(Word and element pointing entries)
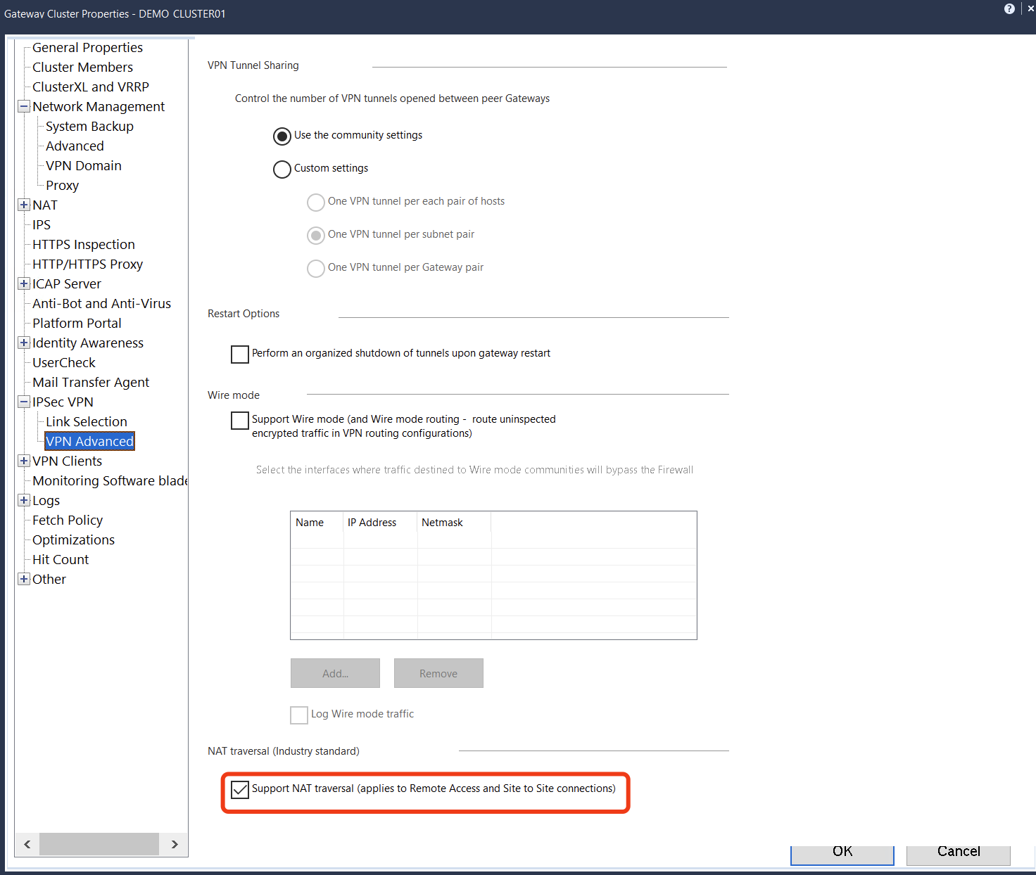The image size is (1036, 875).
Task: Expand the Identity Awareness section
Action: point(23,343)
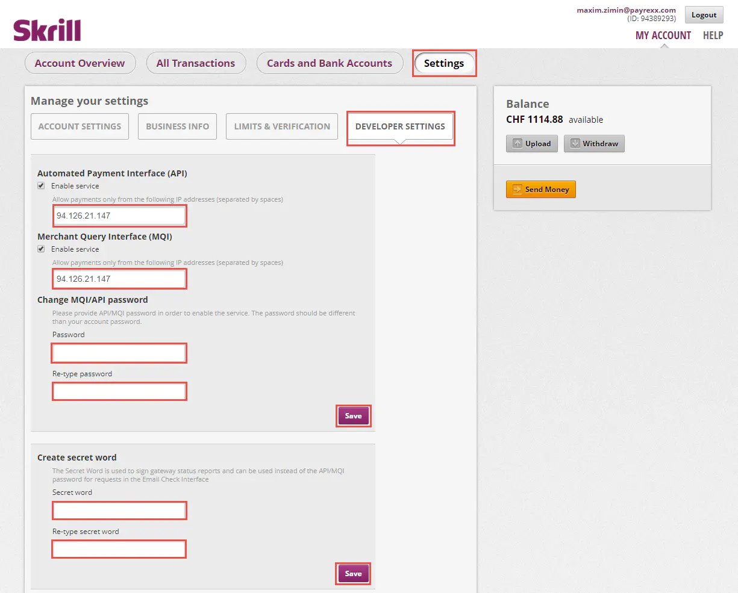This screenshot has width=738, height=593.
Task: Open the Account Settings sub-tab
Action: pos(80,126)
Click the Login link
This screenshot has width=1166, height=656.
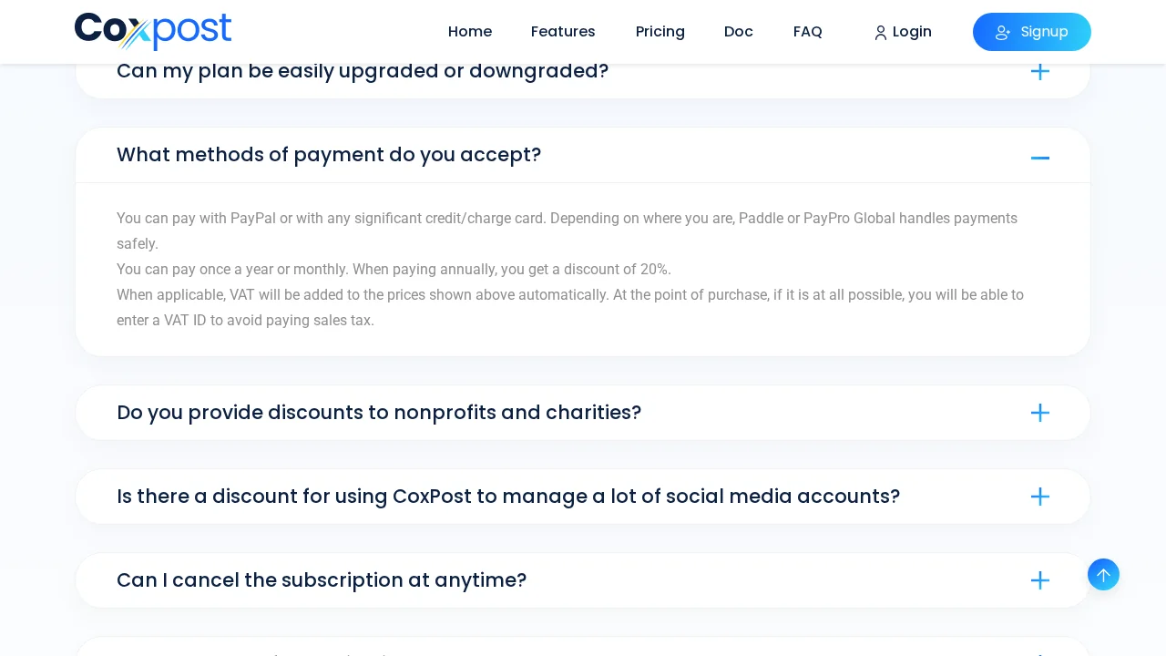pyautogui.click(x=911, y=32)
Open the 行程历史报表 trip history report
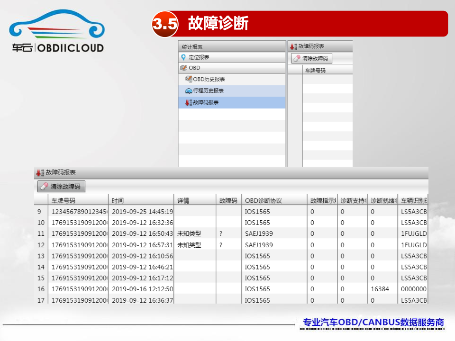 pos(209,91)
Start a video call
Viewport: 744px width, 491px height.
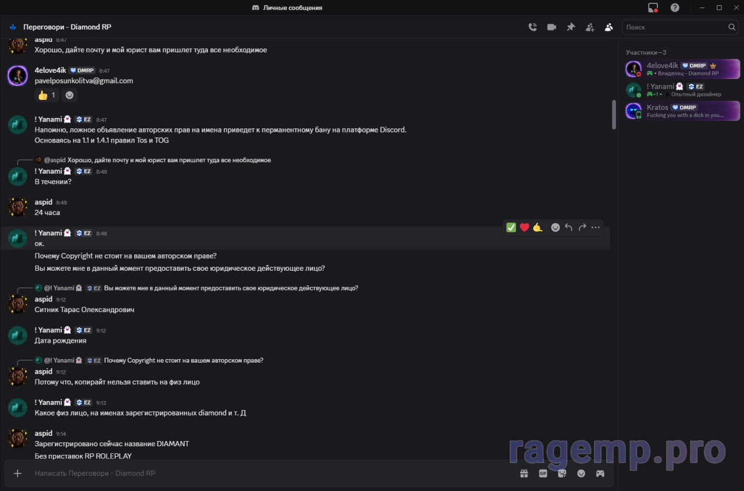pyautogui.click(x=552, y=27)
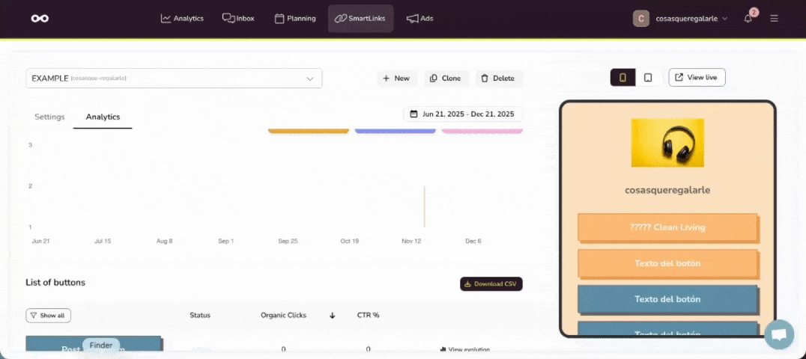Click the headphones profile image

(667, 143)
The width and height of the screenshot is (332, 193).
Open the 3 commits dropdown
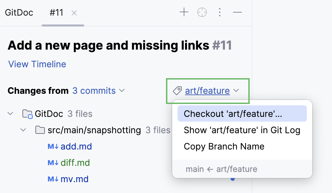point(98,91)

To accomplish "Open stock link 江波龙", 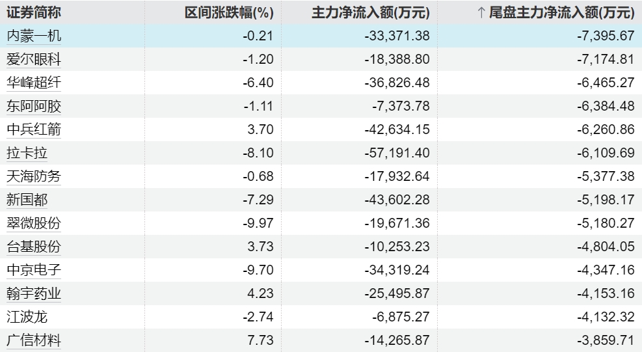I will coord(27,317).
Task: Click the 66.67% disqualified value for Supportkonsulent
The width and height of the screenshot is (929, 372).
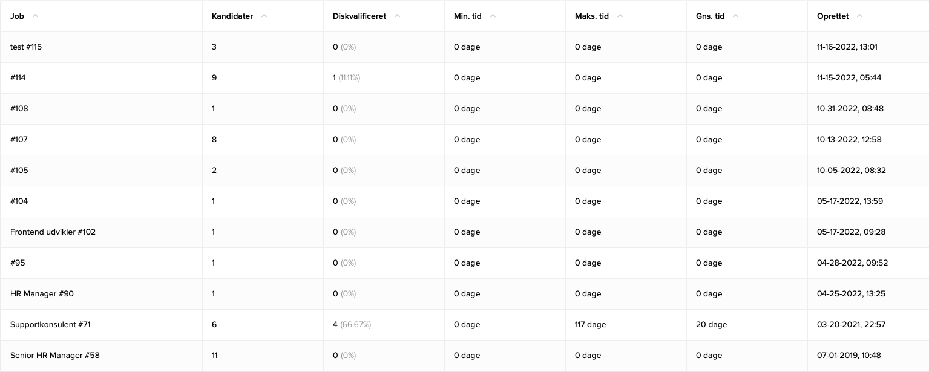Action: pyautogui.click(x=356, y=324)
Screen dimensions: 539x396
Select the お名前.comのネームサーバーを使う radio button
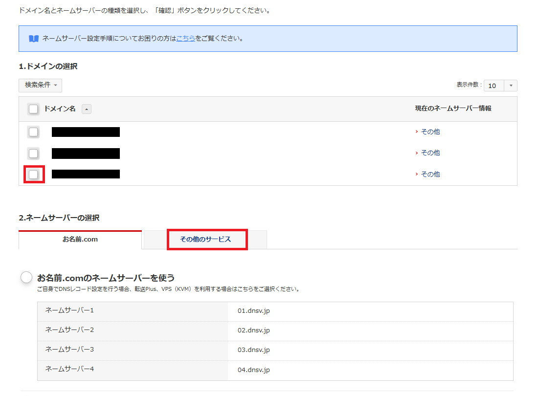pyautogui.click(x=27, y=278)
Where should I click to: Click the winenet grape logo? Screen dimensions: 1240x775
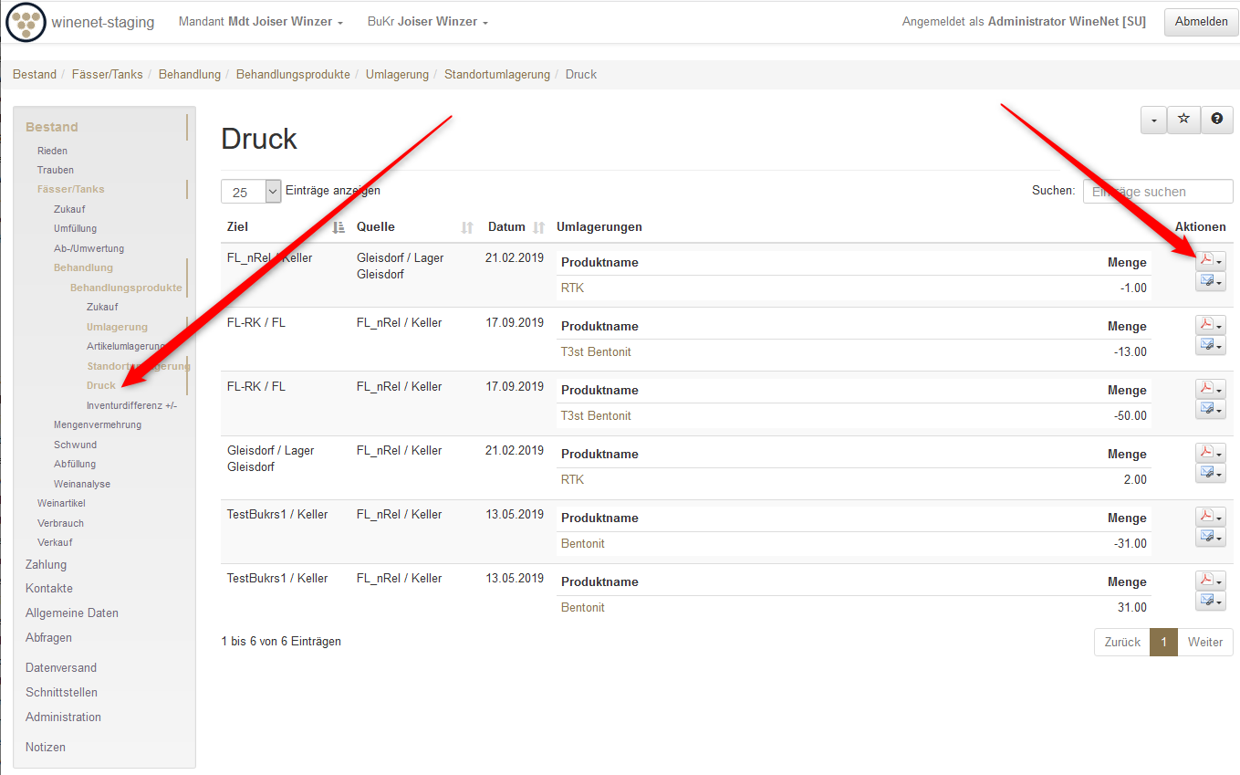[x=26, y=22]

Stated goal – Switch "Login" to "Sign In" in the listing, from its first line through the line that contains "pyautogui.click(x=911, y=32)", inclusive, and give those lines back with nothing else changed. Leave the pictures out.

Answer to this task –
The image size is (1036, 875).
Task: Expand the Identity Awareness section
Action: point(23,343)
This screenshot has width=738, height=593.
Task: Open the Account Settings sub-tab
Action: pos(80,126)
Click the Sign In link
This screenshot has width=1166, height=656.
pyautogui.click(x=911, y=32)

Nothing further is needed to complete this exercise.